PROMPT. Reproduce the Logstash output plugin for Vespa passage below in full, word for word, from its title to its final line.

======== PASSAGE

Logstash Ouput Plugin for Vespa
Plugin for Logstash to write to Vespa. Apache 2.0 license.
Table of Contents
Quick start
Download and unpack/install Logstash, then install the plugin:
bin/logstash-plugin install logstash-output-vespa_feed
Write a Logstash config file (a couple of examples are below), then start Logstash, pointing it to the config file:
bin/logstash -f logstash.conf
Usage
There are two modes of operation:
- Generating an application package: this is useful if you're just getting started with Vespa and you don't have e.g. a schema yet.
- Sending data to Vespa: once you have an application package deployed, you can send data to Vespa.
Mode 1: generating an application package
If you're just getting started with Vespa, you can use the detect_schema option to generate an application package that works with the data you're sending. That application package can be deployed to Vespa Cloud or a local Vespa instance.
To process the data, the input and filter sections are the same as when you send data to Vespa (see the config example below). The output section is different. Here's an example for Vespa Cloud:
output {
vespa_feed {
# enable detect schema mode
detect_schema => true
# to get copy-paste-able Vespa CLI commands
deploy_package => true
# Vespa Cloud application details
vespa_cloud_tenant => "my_tenant"
vespa_cloud_application => "my_application"
### optional settings
# where to save the generated application package
application_package_dir => "/OS_TMPDIR/vespa_app"
# How long to wait (in empty batches) before showing the CLI commands for deploying the application
# This is useful if Logstash doesn't exit quickly and waits (e.g. when tailing a file)

================
======== STORED RECORDS

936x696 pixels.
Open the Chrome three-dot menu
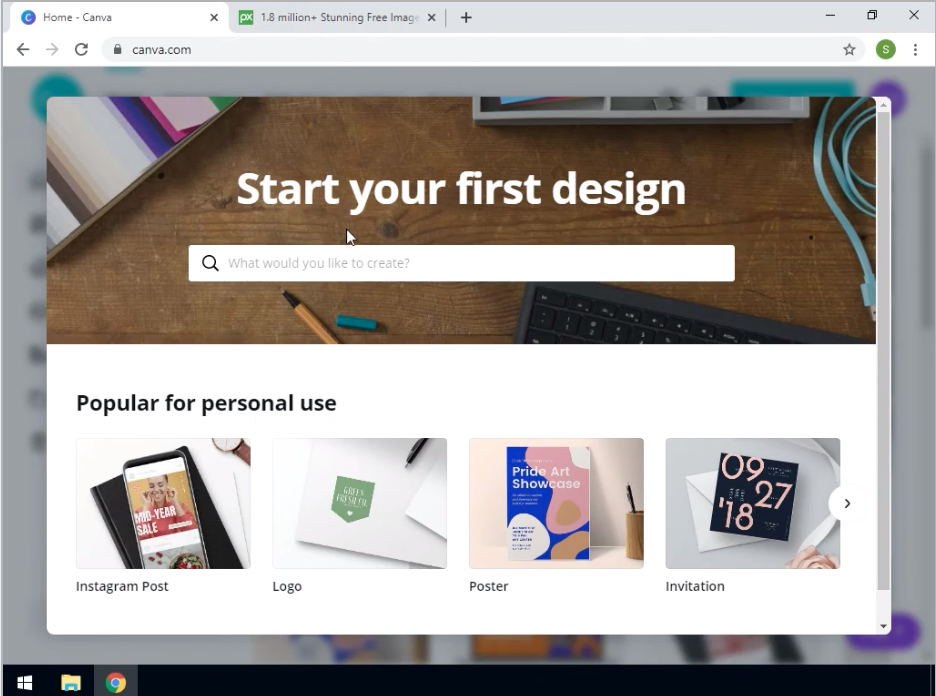(915, 50)
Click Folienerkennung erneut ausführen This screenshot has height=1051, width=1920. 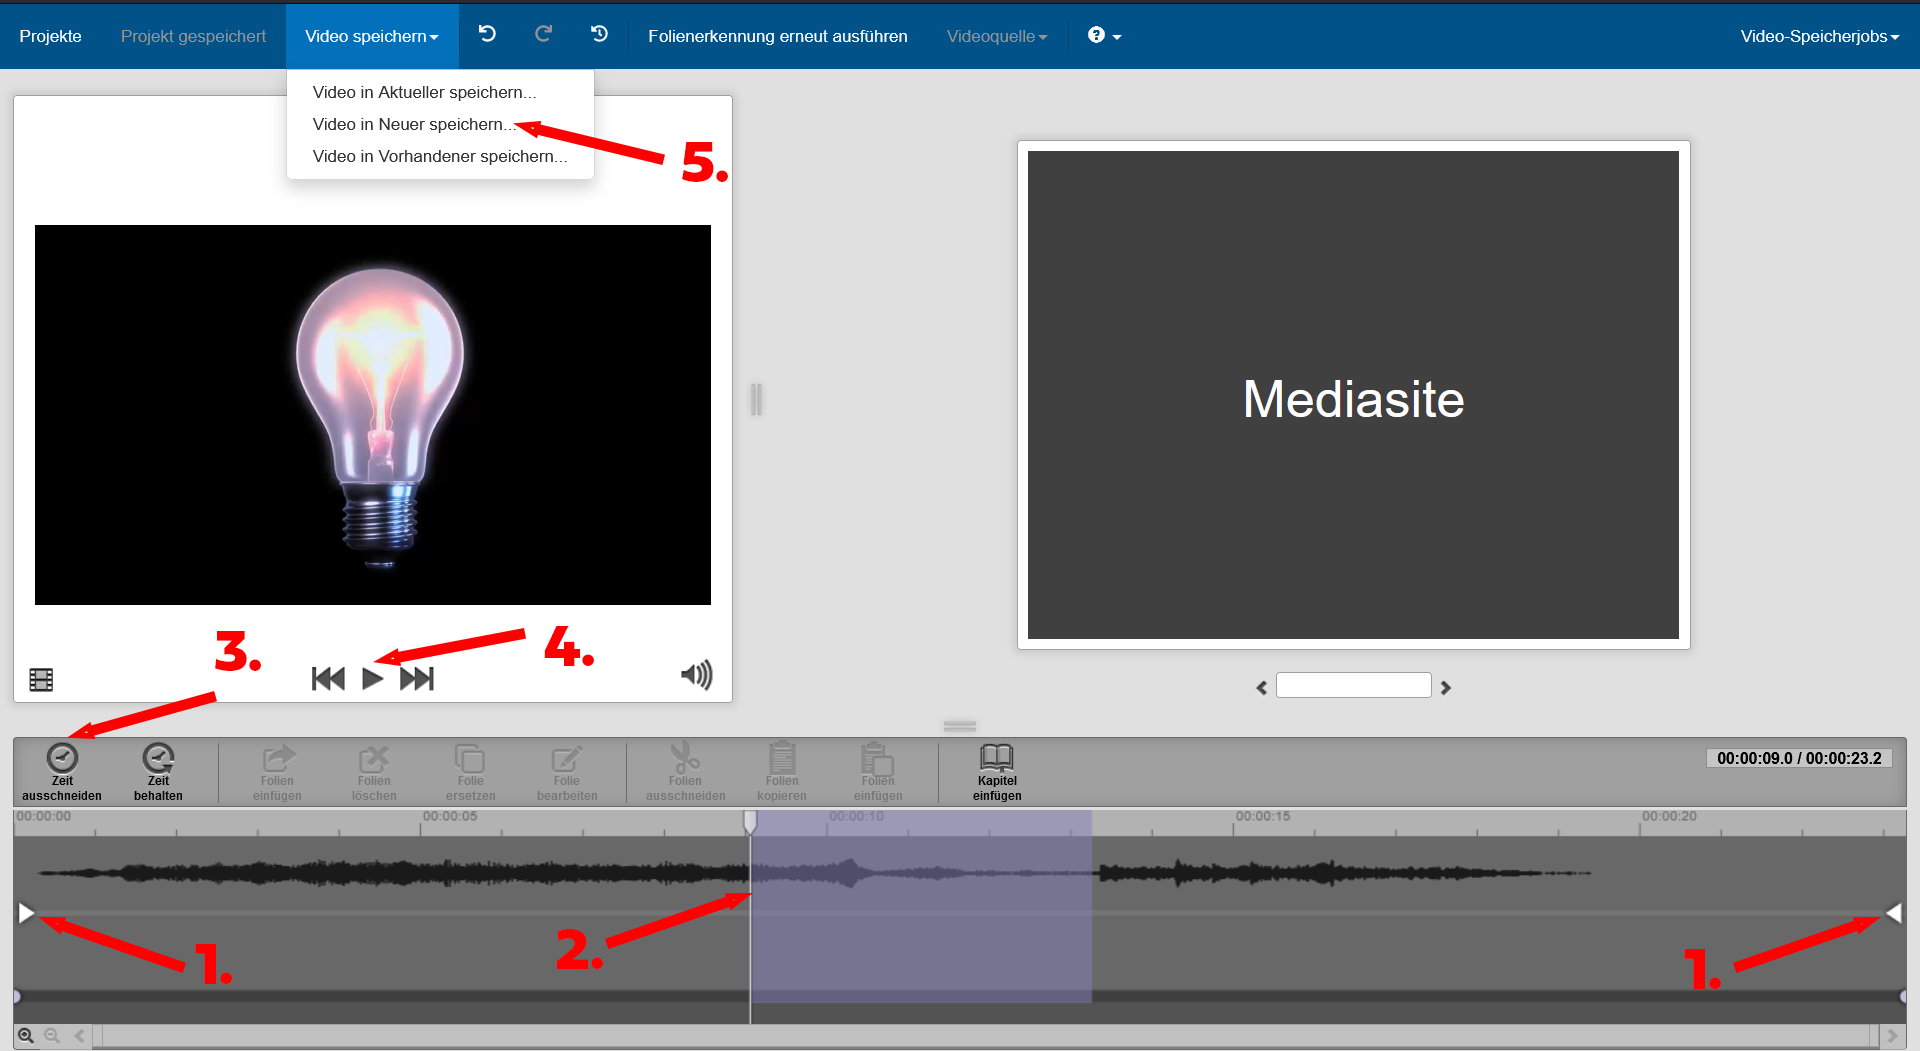(778, 36)
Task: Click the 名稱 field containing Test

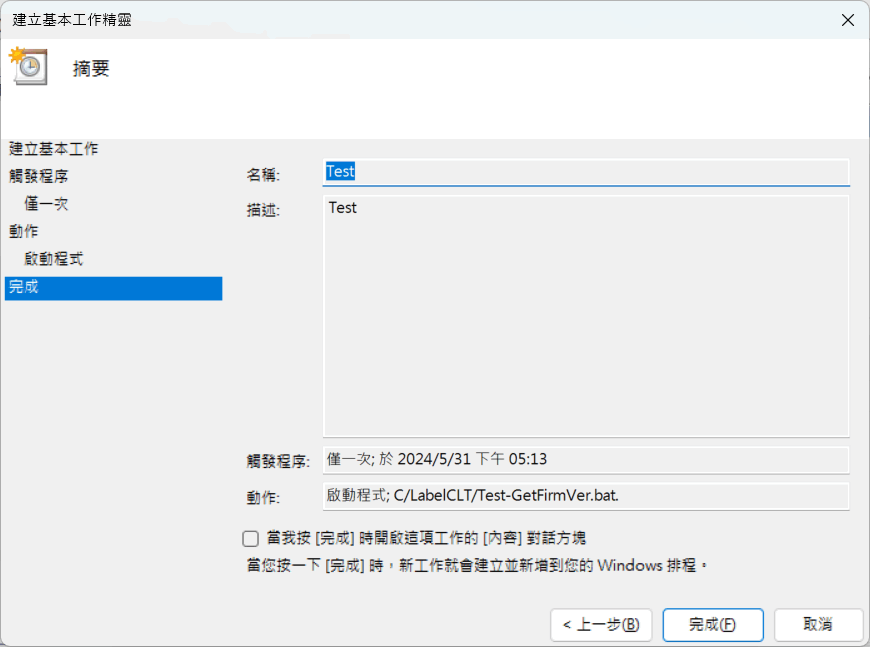Action: pyautogui.click(x=586, y=172)

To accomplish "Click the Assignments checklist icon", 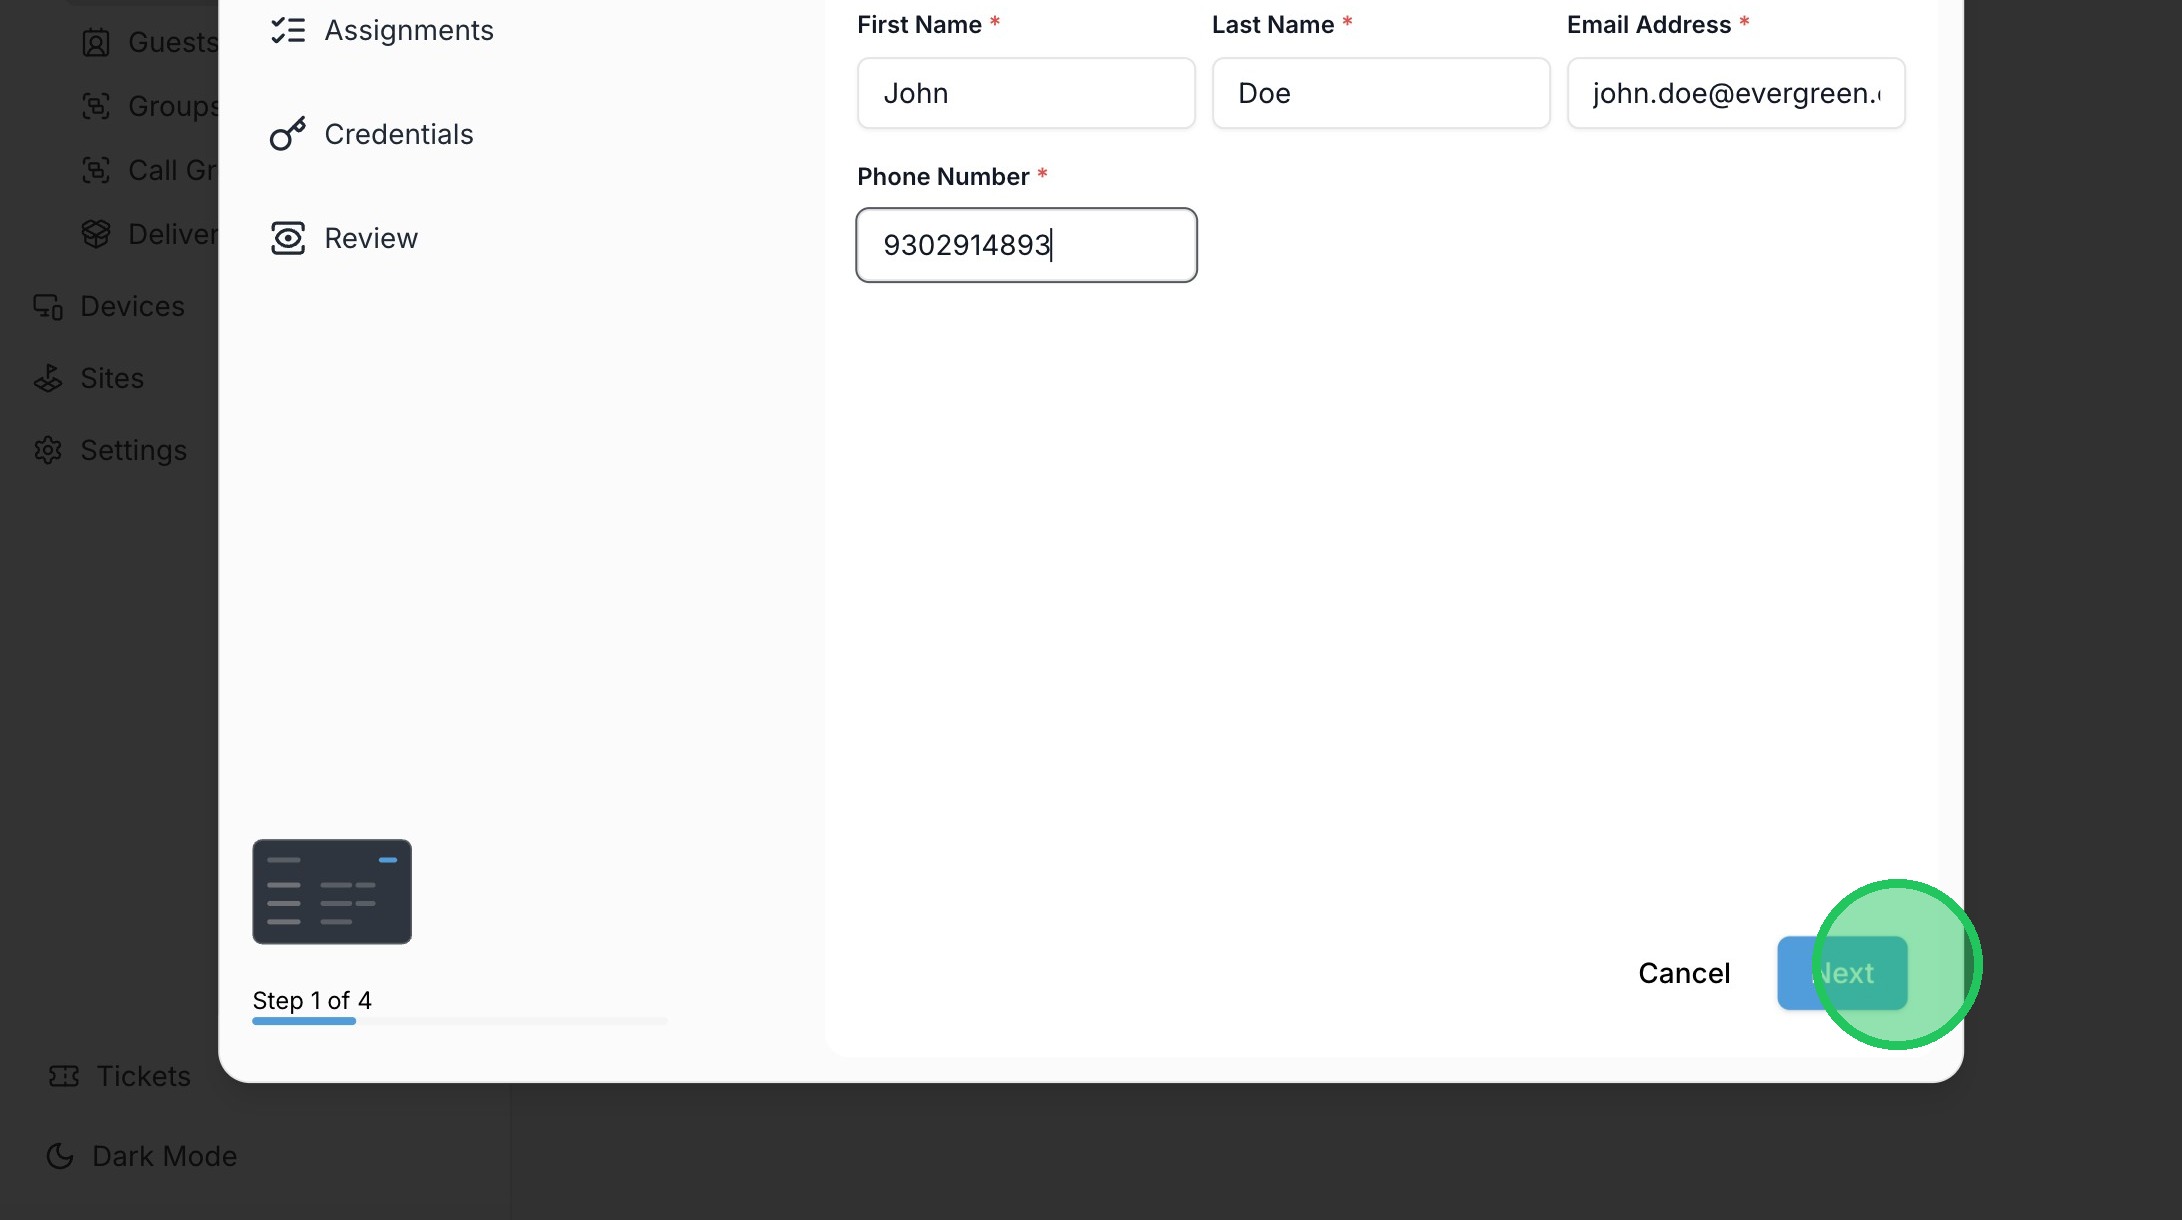I will (x=288, y=31).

================

RESULT.
Logstash Ouput Plugin for Vespa
Plugin for Logstash to write to Vespa. Apache 2.0 license.
Table of Contents
Quick start
Download and unpack/install Logstash, then install the plugin:
bin/logstash-plugin install logstash-output-vespa_feed
Write a Logstash config file (a couple of examples are below), then start Logstash, pointing it to the config file:
bin/logstash -f logstash.conf
Usage
There are two modes of operation:
- Generating an application package: this is useful if you're just getting started with Vespa and you don't have e.g. a schema yet.
- Sending data to Vespa: once you have an application package deployed, you can send data to Vespa.
Mode 1: generating an application package
If you're just getting started with Vespa, you can use the detect_schema option to generate an application package that works with the data you're sending. That application package can be deployed to Vespa Cloud or a local Vespa instance.
To process the data, the input and filter sections are the same as when you send data to Vespa (see the config example below). The output section is different. Here's an example for Vespa Cloud:
output {
vespa_feed {
# enable detect schema mode
detect_schema => true
# to get copy-paste-able Vespa CLI commands
deploy_package => true
# Vespa Cloud application details
vespa_cloud_tenant => "my_tenant"
vespa_cloud_application => "my_application"
### optional settings
# where to save the generated application package
application_package_dir => "/OS_TMPDIR/vespa_app"
# How long to wait (in empty batches) before showing the CLI commands for deploying the application
# This is useful if Logstash doesn't exit quickly and waits (e.g. when tailing a file)